36      It is important to add, in order to answer a specific query from the referring court, that, without prejudice to the objective of improving working conditions for the drivers concerned, Regulation No 561/2006 does not require the presence of sanitary facilities or social or rest areas in order to classify a place, such as the place at issue in the main proceedings, as an ‘employer’s operational centre where the driver is normally based’, within the meaning of Article 9(3) of Regulation No 561/2006.

37      In the light of all the foregoing considerations, the answer to the first three questions is that Article 9(3) of Regulation No 561/2006 must be interpreted as meaning that the concept of ‘employer’s operational centre where the driver is normally based’ set out in that provision designates a place, such as an external depot for vehicles falling within the scope of that regulation, from which the driver concerned usually carries out his or her shift and to which he or she returns at the end of that shift, in the normal exercise of his or her functions and without complying with specific instructions from his or her employer in that regard. Whether sanitary facilities or social or rest areas are present at such a place is irrelevant in that regard. However, the geographical proximity of the place of residence of that driver may be taken into account, without being decisive in itself.

 The fourth question

38      Having regard to the answer given to the first three questions, there is no need to answer the fourth question.

 Costs

39      Since these proceedings are, for the parties to the main proceedings, a step in the action pending before the national court, the decision on costs is a matter for that court. Costs incurred in submitting observations to the Court, other than the costs of those parties, are not recoverable.

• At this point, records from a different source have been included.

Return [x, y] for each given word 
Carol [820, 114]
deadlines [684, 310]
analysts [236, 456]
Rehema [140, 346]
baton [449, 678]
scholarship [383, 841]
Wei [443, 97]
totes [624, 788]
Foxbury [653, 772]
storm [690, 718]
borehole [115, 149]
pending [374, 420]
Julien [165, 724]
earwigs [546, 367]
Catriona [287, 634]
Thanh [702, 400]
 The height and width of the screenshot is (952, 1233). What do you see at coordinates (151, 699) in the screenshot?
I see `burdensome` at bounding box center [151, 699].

On those grounds, the Court (Third Chamber) hereby rules:

Article 9(3) of Regulation (EC) No 561/2006 of the European Parliament and of the Council of 15 March 2006 on the harmonisation of certain social legislation relating to road transport and amending Council Regulations (EEC) No 3821/85 and (EC) No 2135/98 and repealing Council Regulation (EEC) No 3820/85

must be interpreted as meaning that the concept of ‘employer’s operational centre where the driver is normally based’ set out in that provision designates a place, such as an external depot for vehicles falling within the scope of that regulation, from which the driver concerned usually carries out his or her shift and to which he or she returns at the end of that shift, in the normal exercise of his or her functions and without complying with specific instructions from his or her employer in that regard. Whether sanitary facilities or social or rest areas are present at such a place is irrelevant in that regard. However, the geographical proximity of the place of residence of that driver may be taken into account, without being decisive in itself.

[Signatures]


*      Language of the case: Hungarian.